En Hongrie aussi, l'État de droit est menacé : les juges et les procureurs sont intimidés par des procédures disciplinaires abusives et des suspensions. La Hongrie n'a pas appliqué 76 % des arrêts de la CrEDH des dix dernières années, comme par exemple celui sur la liberté d’expression des juges, rendu en 2016. Le Conseil de l'Europe a condamné la Hongrie en 2023 pour n'avoir toujours pas appliqué cet arrêt.

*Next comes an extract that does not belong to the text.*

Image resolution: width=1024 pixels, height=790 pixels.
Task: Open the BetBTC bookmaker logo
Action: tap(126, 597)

La Turquie a refusé de libérer l'entrepreneur et militant des droits humains Osman Kavala. Il a été condamné à la prison à vie en mai 2022, quand bien même la CrEDH avait exigé sa libération dès 2019. La justice turque refuse toujours d'appliquer les arrêts de la Cour concernant Osman Kavala, bien que le Conseil de l'Europe ait lancé une procédure d'infraction contre le pays en 2022.
La Grande-Bretagne, où les gouvernements précédents ont constamment menacé de se retirer de la CEDH et ont refusé de reconnaître les arrêts de la CrEDH comme contraignants, participe également à la sape des instruments européens de protection des droits humains.

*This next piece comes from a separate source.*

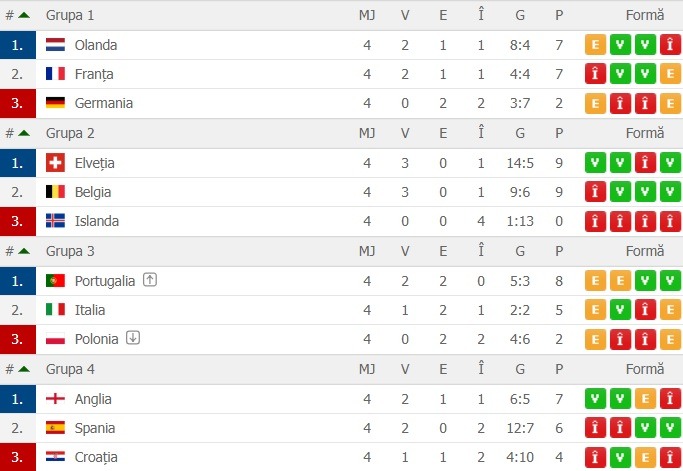
Task: Click the England flag beside Anglia
Action: 55,399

Un droit international fort est dans l'intérêt de la Suisse
Les critiques des États visant l'autorité de la Cour de Strasbourg et le caractère contraignant de ses arrêts ont de graves conséquences. Le non-respect des arrêts de la CrEDH met en danger l'ensemble du système européen de protection des droits humains.
En menaçant de ne pas appliquer un arrêt de la CrEDH qui lui déplairait, voire de se retirer de la CEDH, la Suisse envoie un signal dangereux aux États de non-droit. Les pays aux tendances répressives et avec une séparation des pouvoirs déficiente sont ainsi renforcés, et les garde-fous de l'État de droit à leur tour érodés dans toute l'Europe. Une mise en œuvre « à la carte » des arrêts de la CrEDH, voire une vague de dénonciation de la CEDH, ne mettrait pas seulement en péril la base des valeurs communes en Europe, mais entraînerait également une plus grande instabilité en Europe.
« Nous attendons du Parlement qu'il se porte garant de la protection européenne des droits humains et rejette les motions de censure contre la CEDH et sa Cour lors de l’actuelle session parlementaire », conclut Alexandra Karle.